Paul Schreber was born in 1842, in Leipzig, Saxony. He was the son of a successful physician who founded and ran the Orthopaedic Institute in which Paul and his four siblings were raised. His father was a pedagogue, demanding that all in his home adhere to a strict routine. He raised his son to believe that boys should be manly and energetic, and that the poor or deformed, including those he treated at his institute, were lesser beings.

Paul Schreber suffered three major psychotic episodes in his life, describing the second in a memoir which became an influential book in the history of psychiatry and psychoanalysis thanks to its interpretation by Freud (the memoir has become a key text for students of psychology and modern and social and cultural history). Alex Pheby has taken the known facts and woven them into a compelling and compassionate account of how it would be to live with this illness.

Early on in the book, when Schreber is wandering the streets, he encounters members of the public whom he talks to from the confusion his reality has become. He frightens and appalls them, pushing them aside as insubstantial, inconsequential objects. He is intent on pursuing what to him seems a valid response to a skewed world.

At times this world becomes two dimensional; familiar people and places appear flimsy, ripples in space.

“His house was not there. Neither were the trees. No railings. No streetlamps. In their place were representations of these things. The objects […] they were changed […] they were all wrong. […] all these things were there, but when Schreber came close and put his cold fingertips to them they were smooth as pieces of letter paper and just as thin […] all utterly false.”

Schreber’s reality will often digress from that which those around him can see.
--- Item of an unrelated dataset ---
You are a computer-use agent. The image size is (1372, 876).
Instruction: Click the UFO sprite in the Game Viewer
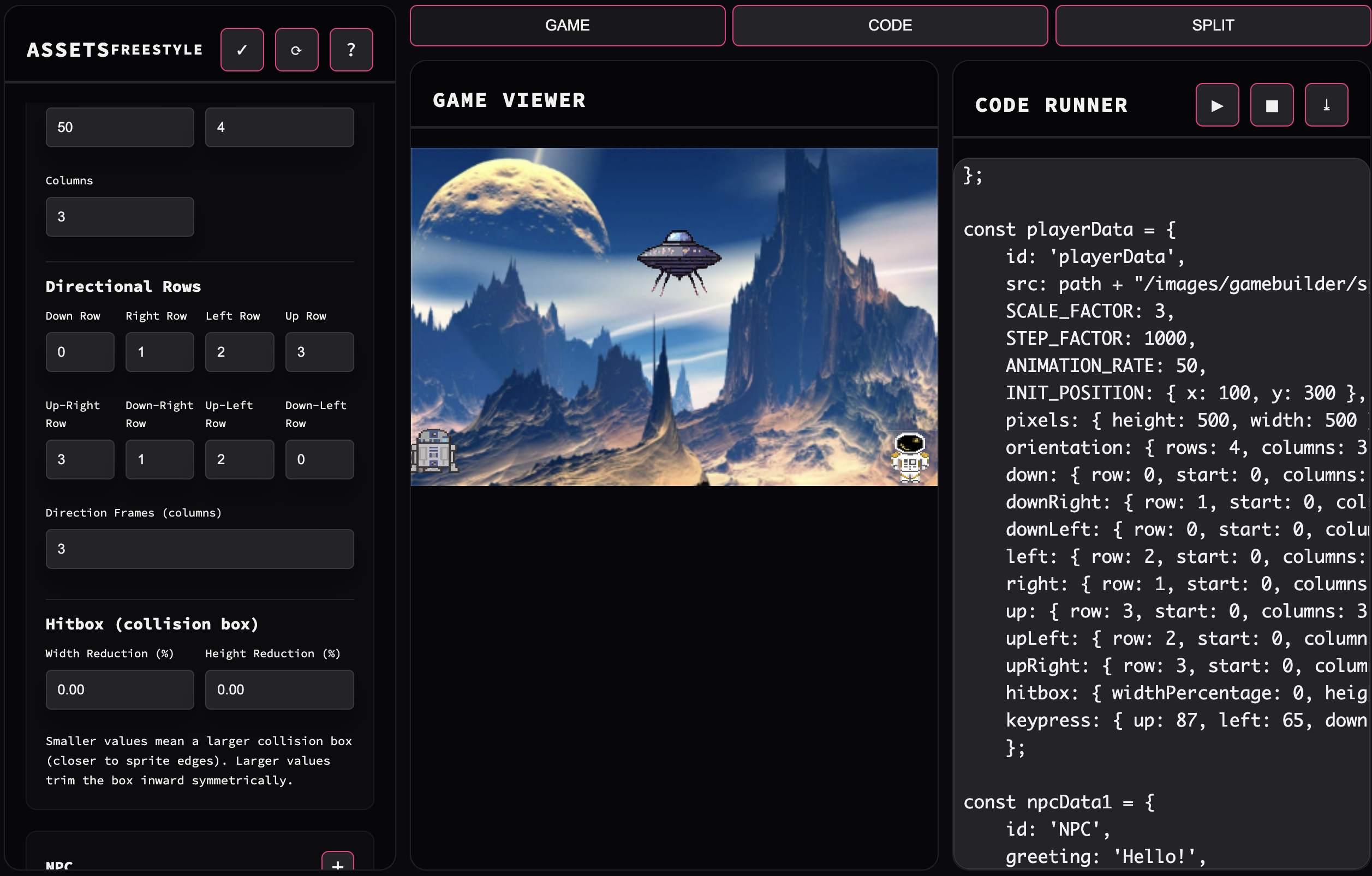(x=678, y=258)
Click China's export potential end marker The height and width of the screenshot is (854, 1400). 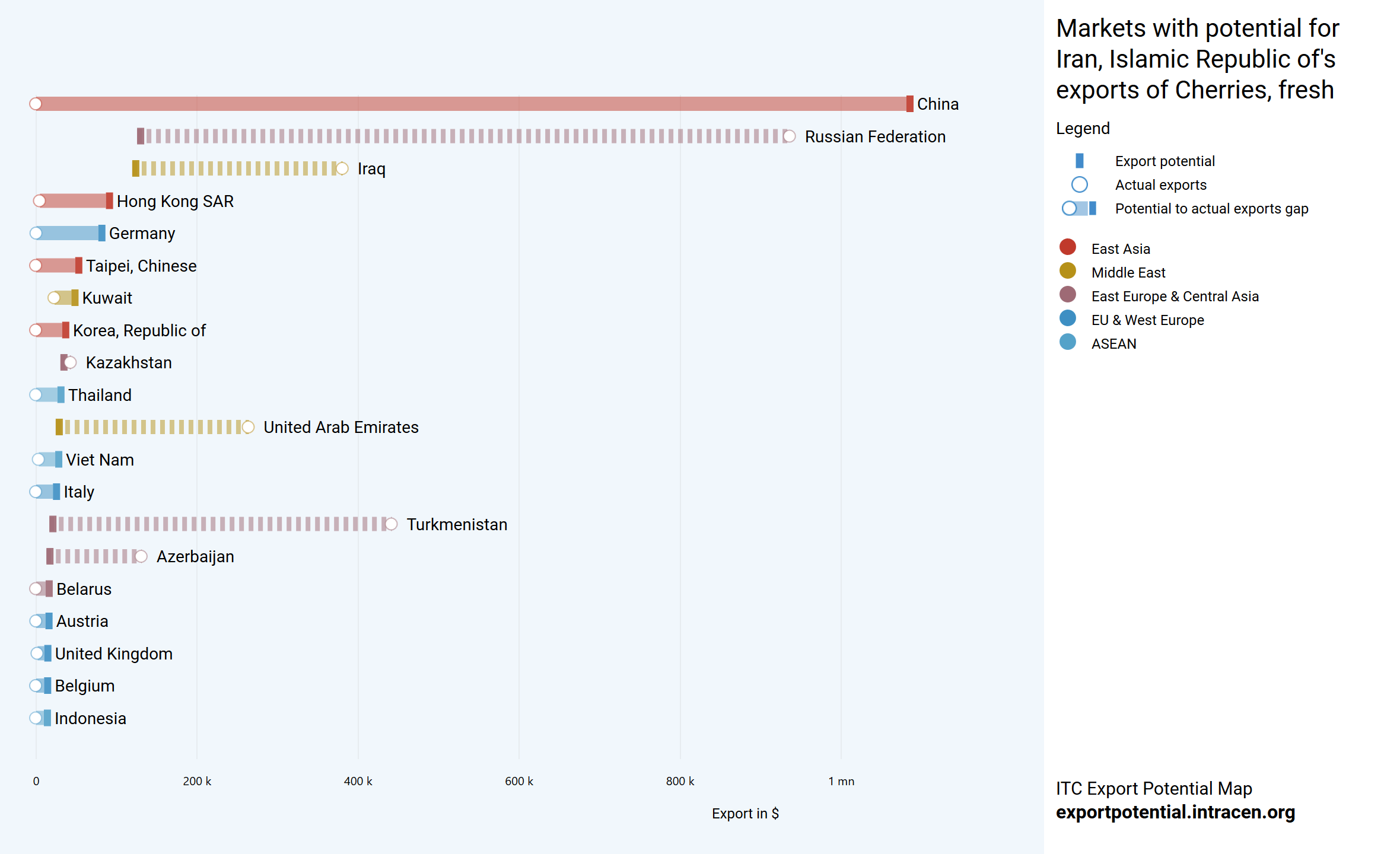(x=909, y=104)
People appear, who talk to him of his past, who know things that they should not. They remind him of incidents which he finds embarrassing or upsetting. They force him to acknowledge facts he has difficulty facing.

Much of what Schreber does and says during his time in hospital is wiped from his memory. He loses days, weeks, sometimes months at a time. During his more lucid moments he looks back on his life and the reader learns of his childhood, snapshots of significant moments. There are fleeting references to incidents which disturb his equilibrium, memories which he has buried in the basement of his mind.

Schreber’s family struggle to cope with what he has become. His daughter wishes to bring him home but his wife fears she would be unable to cope. She worries that he will write another memoir and embarrass them further. His first contained wild imaginings from his extreme delusional state, although he did not accept that they were delusions. He now denies that he ever had such thoughts.

This book allows the reader to see not only the patient’s struggles and fears but also the impotence of those around, however worthy their aims. Solutions acceptable to society involve locking the patient away, physically or pharmaceutically. With no cure available it is possible to empathise with all involved.

An incredible work of fiction, all the more fascinating for being based on an actual case. The writing is taut, intense, the everyday world a phantom which Schreber tries so desperately to attain. His disturbance of mind is not so much explained as experienced. This story is powerful and moving; I would recommend it to anyone with an interest in the humanity behind mental illness.

My copy of this book was provided gratis by the publisher, Galley Beggar Press.